(Source data)

============

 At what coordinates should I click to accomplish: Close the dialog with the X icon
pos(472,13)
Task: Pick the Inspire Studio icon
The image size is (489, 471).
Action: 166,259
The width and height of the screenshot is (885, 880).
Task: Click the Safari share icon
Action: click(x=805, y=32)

============

**THE REQUEST**: Present every line of the records above as a numbered list, leaving out any blank lines.

**EXERCISE RESULT**:
1.  At what coordinates should I click to accomplish: Close the dialog with the X icon
2. pos(472,13)
3. Task: Pick the Inspire Studio icon
4. The image size is (489, 471).
5. Action: 166,259
6. The width and height of the screenshot is (885, 880).
7. Task: Click the Safari share icon
8. Action: click(x=805, y=32)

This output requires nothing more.